--- Text section ---
The Ets-domain family of transcription factors is comprised of several proteins that are inviolved in controlling key cellular events such as proliferation, differentiation, and development. Their activity is often regulated by signal transduction pathways involving MAP kinases and, in regard to disease, the deregulation or mutation of Ets proteins is found primarily in cancers.
While the Ets family is very diverse in protein sequence, all of the family members share a DNA binding domain known as the Ets-domain, so called because it resembles the protein product of the v-ets oncogene of the E26 avian erythroblastosis virus. Through this motif, the Ets family proteins bind the promoter region of various genes at the consensus sequence, GGA, thereby acting as either repressors or activators through DNA-protein interactions and/or protein-protein interactions. All members of the family, except one, bind to DNA as a monomer and based on the homology within the Ets domain the Ets proteins have been further divided into subfamilies (Dittmer and Nordheim, Biochim. Biophys. Acta, 1998, 1377, F1-11).
Ets-2, the second of the two-member Ets subfamily of transcription factors to be characterized (Ets-1 being the other member), was originally identified based on its homology to the mouse Ets-2 gene and has been implicated in the regulation of cellular proliferation ztnd differentiation (Watson et al., Proc. Natl. Acad. Sci. U.S.A., 1988, 85, 7862-7866). Ets-2 is located within a chromosomal region (21q22.3) known to undergo translocations associated with malignancies (Watson et al., Proc. Natl. Acad. Sci. U.S.A., 1988, 85, 7862-7866). Chromosome 21 is triplicated in Down's syndrome and it is assumed that Ets-2 is responsible for the skeletal abnormalities seen in this disorder as transgenic mice that overexpress Ets-2 show similar skeletal defects (Sumarsono et al., Nature, 1996, 379, 534-537).

--- Requirement 1 ---
In the text on Ets transcription factors, which consensus sequence do Ets family proteins bind in gene promoter regions?
--- Requirement 2 ---
Reproduce the passage of the Ets transcription factor text from "Ets-2, the second" to "1996, 379, 534-537).".

--- Data for analysis ---
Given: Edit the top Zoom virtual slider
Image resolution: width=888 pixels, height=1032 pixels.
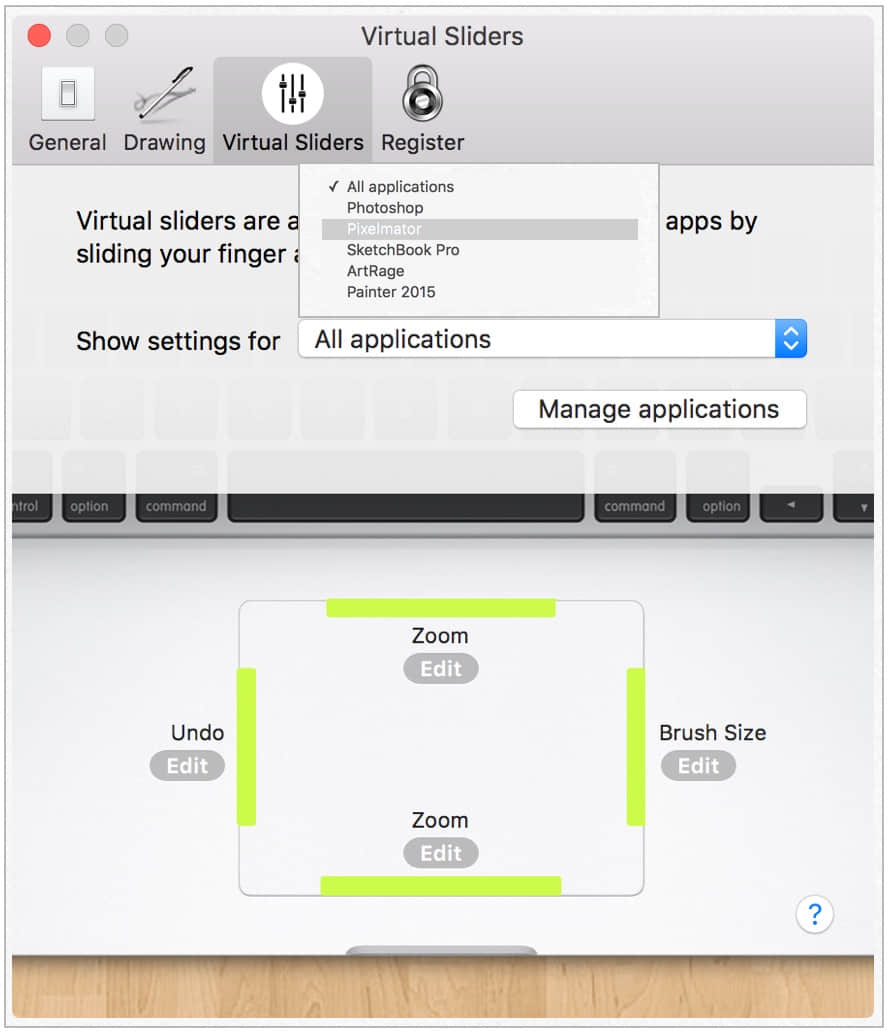Looking at the screenshot, I should click(x=440, y=668).
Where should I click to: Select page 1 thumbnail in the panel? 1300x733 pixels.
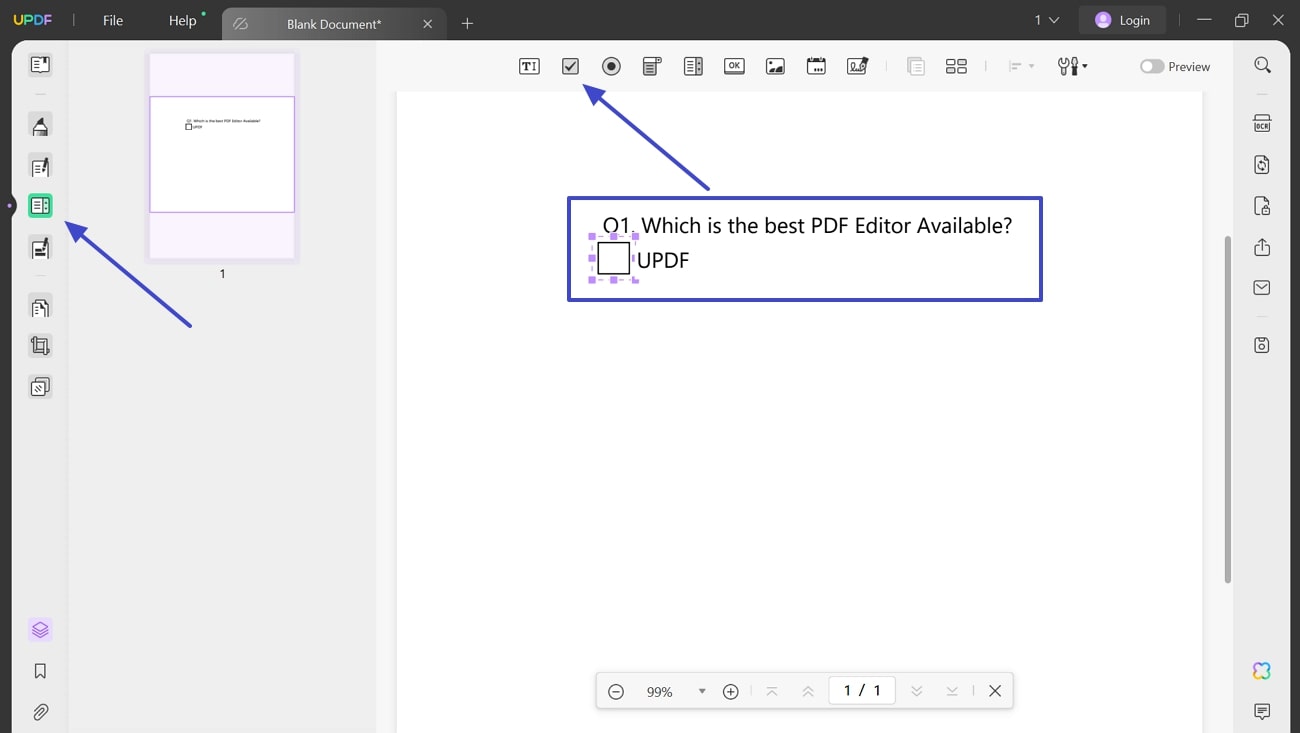(222, 155)
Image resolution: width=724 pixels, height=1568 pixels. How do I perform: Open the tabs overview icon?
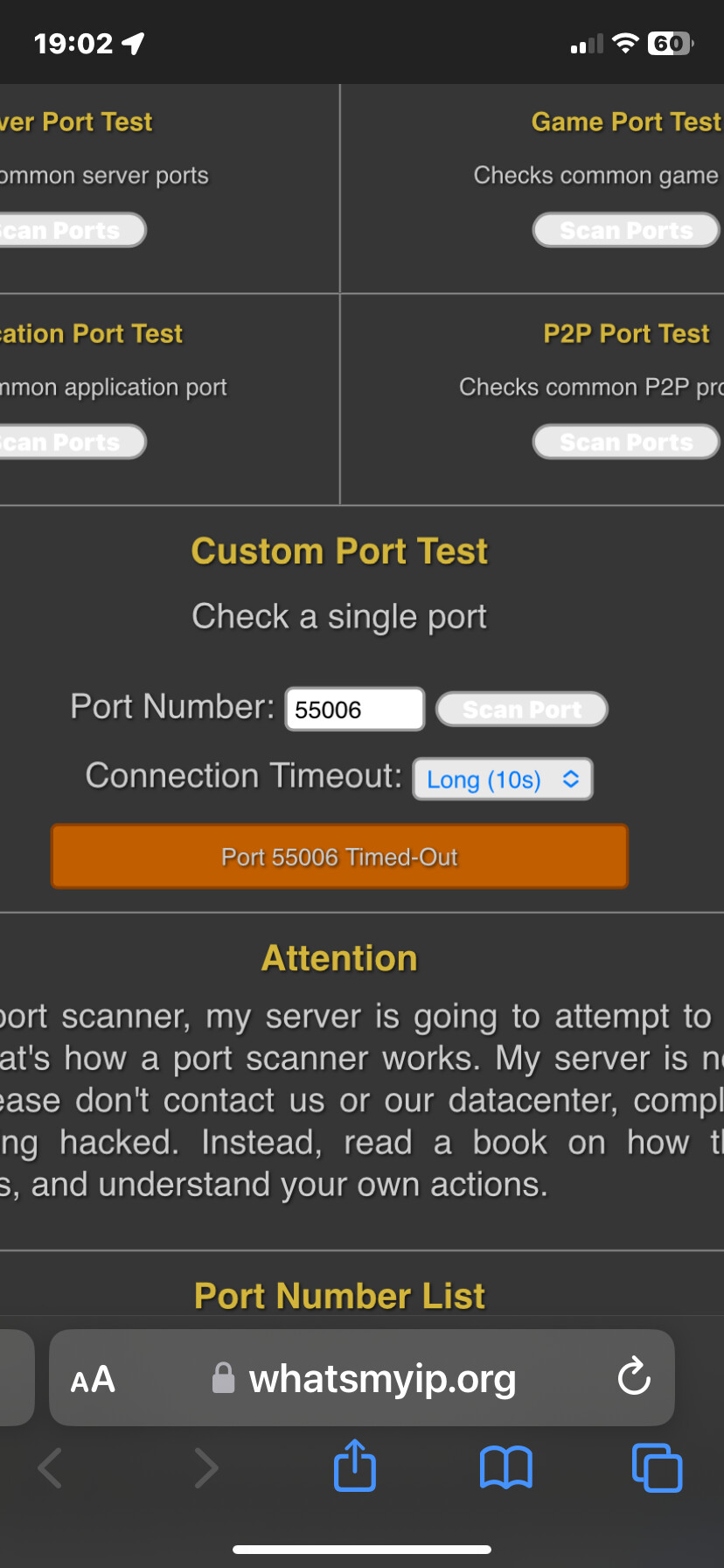pyautogui.click(x=657, y=1467)
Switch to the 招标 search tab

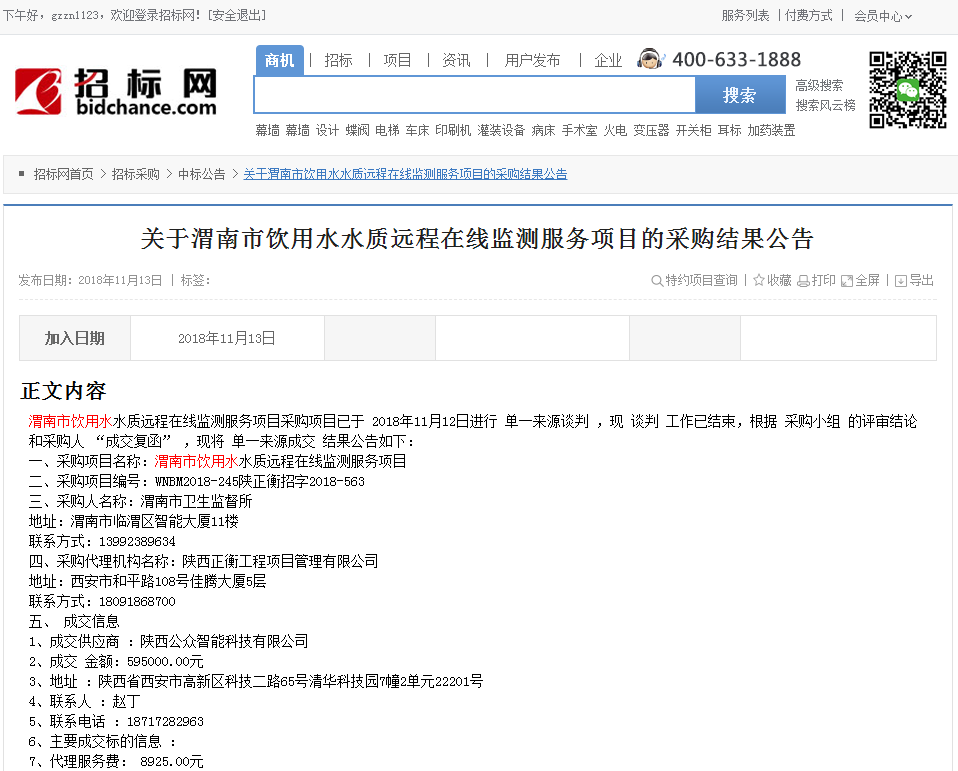[x=338, y=60]
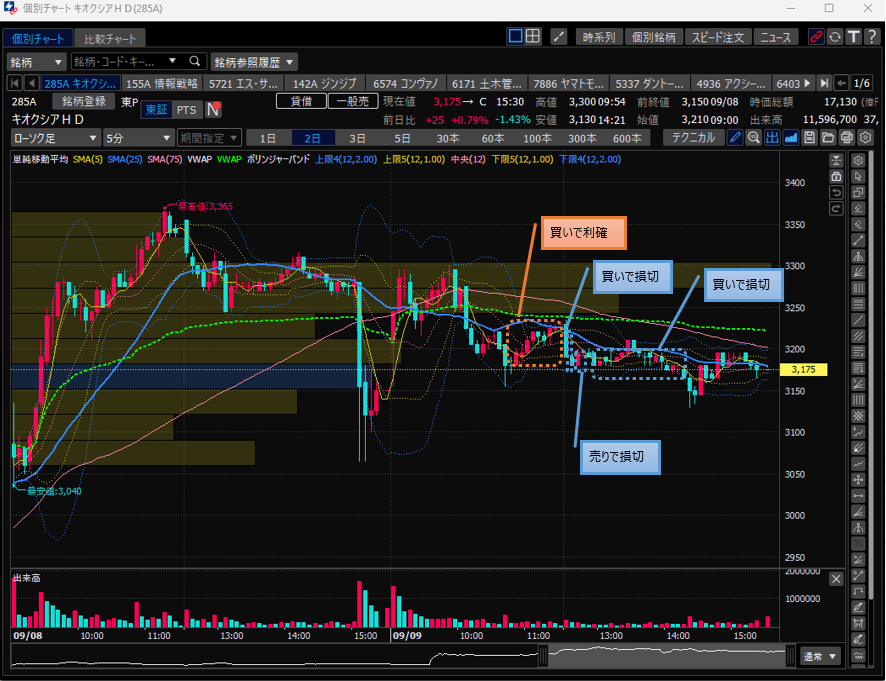Image resolution: width=886 pixels, height=681 pixels.
Task: Open chart settings gear icon
Action: [x=866, y=137]
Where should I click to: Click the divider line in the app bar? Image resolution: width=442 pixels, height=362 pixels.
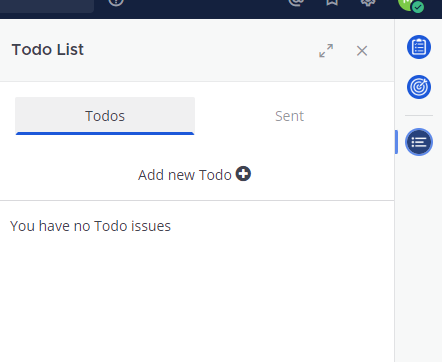point(419,115)
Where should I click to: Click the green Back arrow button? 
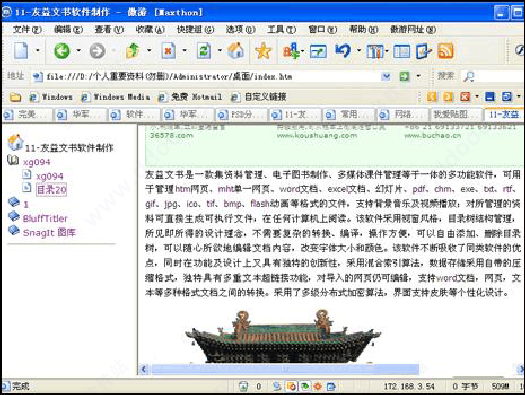point(62,51)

--- Answer box 1 ---
GGA

--- Answer box 2 ---
Ets-2, the second of the two-member Ets subfamily of transcription factors to be characterized (Ets-1 being the other member), was originally identified based on its homology to the mouse Ets-2 gene and has been implicated in the regulation of cellular proliferation ztnd differentiation (Watson et al., Proc. Natl. Acad. Sci. U.S.A., 1988, 85, 7862-7866). Ets-2 is located within a chromosomal region (21q22.3) known to undergo translocations associated with malignancies (Watson et al., Proc. Natl. Acad. Sci. U.S.A., 1988, 85, 7862-7866). Chromosome 21 is triplicated in Down's syndrome and it is assumed that Ets-2 is responsible for the skeletal abnormalities seen in this disorder as transgenic mice that overexpress Ets-2 show similar skeletal defects (Sumarsono et al., Nature, 1996, 379, 534-537).